Another interesting result raised by the present study was the overestimation of maximum reach found before tool use in estimation 1. This overestimation was found in all three groups but was pronounced in OGcontrols control group and even more so in OGpatients. Older adults often overestimate their performance in motor imagery tasks (Caffier et al., 2019; Gabbard et al., 2011; Lafargue et al., 2013; Liu-Ambrose et al., 2008; Okimoto et al., 2017; Robinovitch & Cronin, 1999; Sakurai et al., 2013, 2016, 2017). Regarding the reachability task more specifically, our results are well in line with Gabbard et al.’s (2011) report whereby seated older adults overestimated their maximum reachability more than younger adults did. The question of which processes underlie this overestimation then arises. As noted above, brain changes in normal and majored pathological aging could explain the fact that OGpatients showed more pronounced overestimation by over optimistic predictions about future actions.

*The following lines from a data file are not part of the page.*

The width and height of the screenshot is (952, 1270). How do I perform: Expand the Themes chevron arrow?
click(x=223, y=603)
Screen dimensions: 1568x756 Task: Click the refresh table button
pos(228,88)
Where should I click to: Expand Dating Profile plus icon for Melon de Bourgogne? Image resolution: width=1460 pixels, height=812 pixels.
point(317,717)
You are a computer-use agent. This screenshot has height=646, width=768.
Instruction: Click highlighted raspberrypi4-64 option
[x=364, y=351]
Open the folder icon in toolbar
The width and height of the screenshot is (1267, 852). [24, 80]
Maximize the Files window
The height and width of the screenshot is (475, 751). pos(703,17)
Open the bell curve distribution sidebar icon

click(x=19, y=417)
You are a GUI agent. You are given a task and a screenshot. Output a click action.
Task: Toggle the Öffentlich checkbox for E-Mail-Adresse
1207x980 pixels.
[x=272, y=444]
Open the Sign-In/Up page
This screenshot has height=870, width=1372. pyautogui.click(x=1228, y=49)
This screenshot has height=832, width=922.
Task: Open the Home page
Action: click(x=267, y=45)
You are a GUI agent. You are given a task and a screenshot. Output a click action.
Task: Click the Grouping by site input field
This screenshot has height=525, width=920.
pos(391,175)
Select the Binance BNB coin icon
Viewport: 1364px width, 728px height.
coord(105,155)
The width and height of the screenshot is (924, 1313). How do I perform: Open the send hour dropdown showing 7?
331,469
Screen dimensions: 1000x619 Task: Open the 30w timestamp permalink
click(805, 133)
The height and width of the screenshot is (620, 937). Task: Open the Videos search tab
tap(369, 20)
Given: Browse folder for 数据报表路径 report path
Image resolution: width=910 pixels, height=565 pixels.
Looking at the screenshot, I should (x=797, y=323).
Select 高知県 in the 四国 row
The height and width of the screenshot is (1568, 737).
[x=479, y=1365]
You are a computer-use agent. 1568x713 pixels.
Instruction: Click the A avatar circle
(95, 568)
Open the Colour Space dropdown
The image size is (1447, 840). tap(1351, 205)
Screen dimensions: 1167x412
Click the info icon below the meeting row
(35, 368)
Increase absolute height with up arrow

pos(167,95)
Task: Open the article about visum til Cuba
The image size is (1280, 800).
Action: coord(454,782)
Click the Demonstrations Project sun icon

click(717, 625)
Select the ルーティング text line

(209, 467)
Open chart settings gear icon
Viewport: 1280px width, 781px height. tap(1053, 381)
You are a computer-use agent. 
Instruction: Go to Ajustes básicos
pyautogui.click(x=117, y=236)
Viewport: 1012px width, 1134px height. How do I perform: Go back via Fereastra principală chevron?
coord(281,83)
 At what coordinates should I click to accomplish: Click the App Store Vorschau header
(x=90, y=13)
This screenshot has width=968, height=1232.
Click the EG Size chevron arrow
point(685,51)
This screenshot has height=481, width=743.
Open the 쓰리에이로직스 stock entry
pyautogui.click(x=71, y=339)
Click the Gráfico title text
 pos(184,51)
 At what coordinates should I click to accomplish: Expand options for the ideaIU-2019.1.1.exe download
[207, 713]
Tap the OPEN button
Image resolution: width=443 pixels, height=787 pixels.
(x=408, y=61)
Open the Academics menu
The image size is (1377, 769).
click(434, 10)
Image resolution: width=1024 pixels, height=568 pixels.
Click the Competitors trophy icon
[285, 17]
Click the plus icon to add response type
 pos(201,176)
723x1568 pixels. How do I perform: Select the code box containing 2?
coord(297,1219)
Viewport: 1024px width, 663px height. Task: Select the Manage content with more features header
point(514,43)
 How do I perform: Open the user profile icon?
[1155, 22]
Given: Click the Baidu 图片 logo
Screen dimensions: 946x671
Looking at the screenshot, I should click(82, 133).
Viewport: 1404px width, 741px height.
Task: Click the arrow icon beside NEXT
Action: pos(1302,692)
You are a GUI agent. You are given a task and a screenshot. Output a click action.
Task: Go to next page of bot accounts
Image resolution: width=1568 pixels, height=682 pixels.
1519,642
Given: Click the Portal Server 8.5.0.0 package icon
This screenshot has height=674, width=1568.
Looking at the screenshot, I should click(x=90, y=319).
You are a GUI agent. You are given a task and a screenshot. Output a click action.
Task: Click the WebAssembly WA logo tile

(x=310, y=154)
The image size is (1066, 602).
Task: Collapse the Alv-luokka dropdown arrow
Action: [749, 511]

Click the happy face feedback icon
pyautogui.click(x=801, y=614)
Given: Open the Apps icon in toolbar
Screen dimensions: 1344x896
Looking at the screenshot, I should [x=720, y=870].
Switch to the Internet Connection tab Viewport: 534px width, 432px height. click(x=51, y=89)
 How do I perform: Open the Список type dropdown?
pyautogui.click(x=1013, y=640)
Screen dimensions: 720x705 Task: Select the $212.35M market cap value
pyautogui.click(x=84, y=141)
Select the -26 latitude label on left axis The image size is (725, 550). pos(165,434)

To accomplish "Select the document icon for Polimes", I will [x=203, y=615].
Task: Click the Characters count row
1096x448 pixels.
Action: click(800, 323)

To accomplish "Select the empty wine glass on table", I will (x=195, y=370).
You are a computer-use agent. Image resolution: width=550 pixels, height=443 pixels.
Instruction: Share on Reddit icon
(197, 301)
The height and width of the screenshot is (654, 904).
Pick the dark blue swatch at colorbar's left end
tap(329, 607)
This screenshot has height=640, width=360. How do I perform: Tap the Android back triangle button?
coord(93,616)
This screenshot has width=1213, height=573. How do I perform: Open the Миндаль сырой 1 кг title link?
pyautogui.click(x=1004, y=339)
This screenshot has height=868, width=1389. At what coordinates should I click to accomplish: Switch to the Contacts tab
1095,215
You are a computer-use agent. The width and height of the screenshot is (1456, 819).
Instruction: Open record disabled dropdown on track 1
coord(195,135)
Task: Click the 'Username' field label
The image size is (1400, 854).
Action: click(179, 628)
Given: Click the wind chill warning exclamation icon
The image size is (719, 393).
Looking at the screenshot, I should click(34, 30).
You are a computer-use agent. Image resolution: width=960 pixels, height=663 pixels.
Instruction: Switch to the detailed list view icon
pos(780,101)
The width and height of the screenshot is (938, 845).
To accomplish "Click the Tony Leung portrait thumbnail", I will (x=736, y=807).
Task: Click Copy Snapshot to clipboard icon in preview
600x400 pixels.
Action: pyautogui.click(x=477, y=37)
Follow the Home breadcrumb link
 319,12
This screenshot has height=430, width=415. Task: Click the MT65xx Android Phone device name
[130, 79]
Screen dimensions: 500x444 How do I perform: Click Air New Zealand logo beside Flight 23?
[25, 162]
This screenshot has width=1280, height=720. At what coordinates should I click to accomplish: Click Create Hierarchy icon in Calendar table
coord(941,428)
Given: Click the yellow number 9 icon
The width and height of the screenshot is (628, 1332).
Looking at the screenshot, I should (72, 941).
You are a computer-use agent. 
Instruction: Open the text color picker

Interestingly, our results showed that overestimation was negatively correlated with the magnitude of the tool effect: the higher the overestimation, the lower the tool effect is. However, the analysis per group showed that this correlation was significant only in OGpatients. As suggested by some researchers but not yet demonstrated (Gabbard et al., 2011; Lafargue et al., 2013), overestimation might be responsible for loss of balance or falls, which are known to increase with age and especially so in older adults with cognitive impairments (Muir et al., 2012; Wu et al., 2016). Ideally, internal models must take account of age-related declines in sensorimotor and physical abilities. Failure by older adults to update their internal models could lead to overestimation of motor and postural capabilities and thus to overly optimistic predictions about upcoming behaviors. For example, older adults might attempt to walk on surfaces that appear to them to be safe but on which they would be unable (given their reduced motor skills) to stand. Even in a seated position, a poor assessment of reachability when trying to reach for a telephone or an object on a table (for instance) could lead to imbalance and even falling out of the chair. Hence, overestimation of postural capabilities can be a major risk factor in falls in the elderly. In this respect, future research could usefully combine a reaching task with a distance perception task and a questionnaire on the fall risk. Adding a balance test or postural sway measurements would also be very informative.

In summary, our present results showed that the tool effect observed in younger adults is absent in older adults. This finding is in line with the assumed age-related decline in the perceptual-motor system’s ability to adapt to novel sensory motor contexts. In turn, this decline might explain the misjudgments of motor skills often reported in the elderly.